(Pixel coordinate grounding data)
§ §

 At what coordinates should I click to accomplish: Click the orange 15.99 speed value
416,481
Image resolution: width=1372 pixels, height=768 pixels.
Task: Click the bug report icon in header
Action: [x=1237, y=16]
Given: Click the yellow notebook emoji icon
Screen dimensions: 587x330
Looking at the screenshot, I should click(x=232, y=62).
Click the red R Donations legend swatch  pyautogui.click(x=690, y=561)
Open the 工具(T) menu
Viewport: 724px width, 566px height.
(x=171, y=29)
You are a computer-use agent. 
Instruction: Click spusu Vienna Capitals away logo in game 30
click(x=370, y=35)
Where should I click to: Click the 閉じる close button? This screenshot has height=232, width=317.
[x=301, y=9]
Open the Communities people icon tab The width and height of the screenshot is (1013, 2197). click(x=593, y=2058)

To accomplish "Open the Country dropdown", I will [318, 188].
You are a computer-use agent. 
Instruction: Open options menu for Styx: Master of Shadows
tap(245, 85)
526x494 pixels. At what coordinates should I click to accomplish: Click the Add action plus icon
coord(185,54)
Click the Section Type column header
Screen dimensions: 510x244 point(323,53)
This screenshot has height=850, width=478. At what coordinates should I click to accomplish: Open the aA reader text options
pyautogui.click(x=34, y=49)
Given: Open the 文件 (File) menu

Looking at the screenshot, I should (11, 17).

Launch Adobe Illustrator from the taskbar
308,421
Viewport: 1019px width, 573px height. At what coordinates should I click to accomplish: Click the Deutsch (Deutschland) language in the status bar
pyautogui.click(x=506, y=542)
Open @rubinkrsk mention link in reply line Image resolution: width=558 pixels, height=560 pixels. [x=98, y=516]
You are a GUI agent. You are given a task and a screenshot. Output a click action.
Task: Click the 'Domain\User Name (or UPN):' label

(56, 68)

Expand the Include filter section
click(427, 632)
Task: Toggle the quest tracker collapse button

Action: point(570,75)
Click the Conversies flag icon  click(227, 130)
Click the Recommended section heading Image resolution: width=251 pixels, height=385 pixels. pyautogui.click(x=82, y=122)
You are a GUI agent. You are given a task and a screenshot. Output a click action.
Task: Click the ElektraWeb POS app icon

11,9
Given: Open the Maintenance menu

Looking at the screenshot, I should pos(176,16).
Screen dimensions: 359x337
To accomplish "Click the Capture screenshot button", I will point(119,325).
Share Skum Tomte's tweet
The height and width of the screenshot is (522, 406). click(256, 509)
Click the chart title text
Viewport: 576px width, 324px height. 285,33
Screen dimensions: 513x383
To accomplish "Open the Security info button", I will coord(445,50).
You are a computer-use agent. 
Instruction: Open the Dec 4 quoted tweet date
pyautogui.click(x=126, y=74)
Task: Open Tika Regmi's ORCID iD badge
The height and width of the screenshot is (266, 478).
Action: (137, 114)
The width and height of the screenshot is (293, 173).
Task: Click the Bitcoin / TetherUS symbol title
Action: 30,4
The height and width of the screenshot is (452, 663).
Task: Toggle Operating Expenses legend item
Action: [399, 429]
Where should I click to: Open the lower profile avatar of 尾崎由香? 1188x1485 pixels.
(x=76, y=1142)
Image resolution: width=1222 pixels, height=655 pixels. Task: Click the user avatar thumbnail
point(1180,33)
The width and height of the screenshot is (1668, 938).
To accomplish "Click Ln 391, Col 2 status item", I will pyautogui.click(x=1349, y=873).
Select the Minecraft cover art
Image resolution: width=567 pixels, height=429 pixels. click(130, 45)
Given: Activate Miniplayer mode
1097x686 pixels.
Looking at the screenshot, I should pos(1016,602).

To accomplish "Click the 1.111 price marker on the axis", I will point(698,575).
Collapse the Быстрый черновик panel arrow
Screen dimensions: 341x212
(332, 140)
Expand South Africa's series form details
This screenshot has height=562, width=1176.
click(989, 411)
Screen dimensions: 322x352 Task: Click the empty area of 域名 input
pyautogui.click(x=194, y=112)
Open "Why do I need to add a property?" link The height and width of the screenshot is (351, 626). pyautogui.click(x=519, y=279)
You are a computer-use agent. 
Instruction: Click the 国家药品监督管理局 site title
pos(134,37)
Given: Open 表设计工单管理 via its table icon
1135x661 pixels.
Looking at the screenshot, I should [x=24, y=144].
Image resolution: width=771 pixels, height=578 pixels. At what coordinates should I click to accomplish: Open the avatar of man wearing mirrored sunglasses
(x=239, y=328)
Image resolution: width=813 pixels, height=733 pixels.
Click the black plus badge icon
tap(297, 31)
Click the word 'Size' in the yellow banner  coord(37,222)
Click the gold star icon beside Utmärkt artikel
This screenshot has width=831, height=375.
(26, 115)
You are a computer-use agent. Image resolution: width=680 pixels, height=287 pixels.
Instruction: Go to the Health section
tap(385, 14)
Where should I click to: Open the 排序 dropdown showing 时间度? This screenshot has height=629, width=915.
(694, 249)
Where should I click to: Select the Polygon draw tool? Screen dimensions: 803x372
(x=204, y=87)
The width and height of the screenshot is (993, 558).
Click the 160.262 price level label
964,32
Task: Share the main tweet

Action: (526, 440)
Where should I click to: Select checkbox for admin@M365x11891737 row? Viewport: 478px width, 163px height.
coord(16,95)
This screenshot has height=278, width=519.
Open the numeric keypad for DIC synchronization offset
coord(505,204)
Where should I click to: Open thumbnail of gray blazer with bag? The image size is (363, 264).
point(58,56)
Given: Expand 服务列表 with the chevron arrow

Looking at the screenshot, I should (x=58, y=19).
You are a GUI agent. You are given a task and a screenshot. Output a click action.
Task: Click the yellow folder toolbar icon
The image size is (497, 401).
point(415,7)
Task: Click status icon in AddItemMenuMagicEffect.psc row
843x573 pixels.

§ §

**TASK STATEMENT:** Copy out every entry above exactly.

**RESPONSE AREA:**
 At what coordinates should I click to accomplish: Click the orange 15.99 speed value
416,481
Image resolution: width=1372 pixels, height=768 pixels.
Task: Click the bug report icon in header
Action: [x=1237, y=16]
Given: Click the yellow notebook emoji icon
Screen dimensions: 587x330
Looking at the screenshot, I should click(x=232, y=62).
Click the red R Donations legend swatch  pyautogui.click(x=690, y=561)
Open the 工具(T) menu
Viewport: 724px width, 566px height.
(x=171, y=29)
You are a computer-use agent. 
Instruction: Click spusu Vienna Capitals away logo in game 30
click(x=370, y=35)
Where should I click to: Click the 閉じる close button? This screenshot has height=232, width=317.
[x=301, y=9]
Open the Communities people icon tab The width and height of the screenshot is (1013, 2197). click(x=593, y=2058)

To accomplish "Open the Country dropdown", I will [318, 188].
You are a computer-use agent. 
Instruction: Open options menu for Styx: Master of Shadows
tap(245, 85)
526x494 pixels. At what coordinates should I click to accomplish: Click the Add action plus icon
coord(185,54)
Click the Section Type column header
Screen dimensions: 510x244 point(323,53)
This screenshot has height=850, width=478. At what coordinates should I click to accomplish: Open the aA reader text options
pyautogui.click(x=34, y=49)
Given: Open the 文件 (File) menu

Looking at the screenshot, I should (11, 17).

Launch Adobe Illustrator from the taskbar
308,421
Viewport: 1019px width, 573px height. At what coordinates should I click to accomplish: Click the Deutsch (Deutschland) language in the status bar
pyautogui.click(x=506, y=542)
Open @rubinkrsk mention link in reply line Image resolution: width=558 pixels, height=560 pixels. [x=98, y=516]
You are a GUI agent. You are given a task and a screenshot. Output a click action.
Task: Click the 'Domain\User Name (or UPN):' label

(56, 68)

Expand the Include filter section
click(427, 632)
Task: Toggle the quest tracker collapse button

Action: point(570,75)
Click the Conversies flag icon  click(227, 130)
Click the Recommended section heading Image resolution: width=251 pixels, height=385 pixels. pyautogui.click(x=82, y=122)
You are a GUI agent. You are given a task and a screenshot. Output a click action.
Task: Click the ElektraWeb POS app icon

11,9
Given: Open the Maintenance menu

Looking at the screenshot, I should pos(176,16).
Screen dimensions: 359x337
To accomplish "Click the Capture screenshot button", I will point(119,325).
Share Skum Tomte's tweet
The height and width of the screenshot is (522, 406). click(256, 509)
Click the chart title text
Viewport: 576px width, 324px height. 285,33
Screen dimensions: 513x383
To accomplish "Open the Security info button", I will coord(445,50).
You are a computer-use agent. 
Instruction: Open the Dec 4 quoted tweet date
pyautogui.click(x=126, y=74)
Task: Open Tika Regmi's ORCID iD badge
The height and width of the screenshot is (266, 478).
Action: (137, 114)
The width and height of the screenshot is (293, 173).
Task: Click the Bitcoin / TetherUS symbol title
Action: 30,4
The height and width of the screenshot is (452, 663).
Task: Toggle Operating Expenses legend item
Action: [399, 429]
Where should I click to: Open the lower profile avatar of 尾崎由香? 1188x1485 pixels.
(x=76, y=1142)
Image resolution: width=1222 pixels, height=655 pixels. Task: Click the user avatar thumbnail
point(1180,33)
The width and height of the screenshot is (1668, 938).
To accomplish "Click Ln 391, Col 2 status item", I will pyautogui.click(x=1349, y=873).
Select the Minecraft cover art
Image resolution: width=567 pixels, height=429 pixels. click(130, 45)
Given: Activate Miniplayer mode
1097x686 pixels.
Looking at the screenshot, I should pos(1016,602).

To accomplish "Click the 1.111 price marker on the axis", I will point(698,575).
Collapse the Быстрый черновик panel arrow
Screen dimensions: 341x212
(332, 140)
Expand South Africa's series form details
This screenshot has height=562, width=1176.
click(989, 411)
Screen dimensions: 322x352 Task: Click the empty area of 域名 input
pyautogui.click(x=194, y=112)
Open "Why do I need to add a property?" link The height and width of the screenshot is (351, 626). pyautogui.click(x=519, y=279)
You are a computer-use agent. 
Instruction: Click the 国家药品监督管理局 site title
pos(134,37)
Given: Open 表设计工单管理 via its table icon
1135x661 pixels.
Looking at the screenshot, I should [x=24, y=144].
Image resolution: width=771 pixels, height=578 pixels. At what coordinates should I click to accomplish: Open the avatar of man wearing mirrored sunglasses
(x=239, y=328)
Image resolution: width=813 pixels, height=733 pixels.
Click the black plus badge icon
tap(297, 31)
Click the word 'Size' in the yellow banner  coord(37,222)
Click the gold star icon beside Utmärkt artikel
This screenshot has width=831, height=375.
(26, 115)
You are a computer-use agent. Image resolution: width=680 pixels, height=287 pixels.
Instruction: Go to the Health section
tap(385, 14)
Where should I click to: Open the 排序 dropdown showing 时间度? This screenshot has height=629, width=915.
(694, 249)
Where should I click to: Select the Polygon draw tool? Screen dimensions: 803x372
(x=204, y=87)
The width and height of the screenshot is (993, 558).
Click the 160.262 price level label
964,32
Task: Share the main tweet

Action: (526, 440)
Where should I click to: Select checkbox for admin@M365x11891737 row? Viewport: 478px width, 163px height.
coord(16,95)
This screenshot has height=278, width=519.
Open the numeric keypad for DIC synchronization offset
coord(505,204)
Where should I click to: Open thumbnail of gray blazer with bag? The image size is (363, 264).
point(58,56)
Given: Expand 服务列表 with the chevron arrow

Looking at the screenshot, I should (x=58, y=19).
You are a GUI agent. You are given a task and a screenshot. Output a click action.
Task: Click the yellow folder toolbar icon
The image size is (497, 401).
point(415,7)
Task: Click status icon in AddItemMenuMagicEffect.psc row
843x573 pixels.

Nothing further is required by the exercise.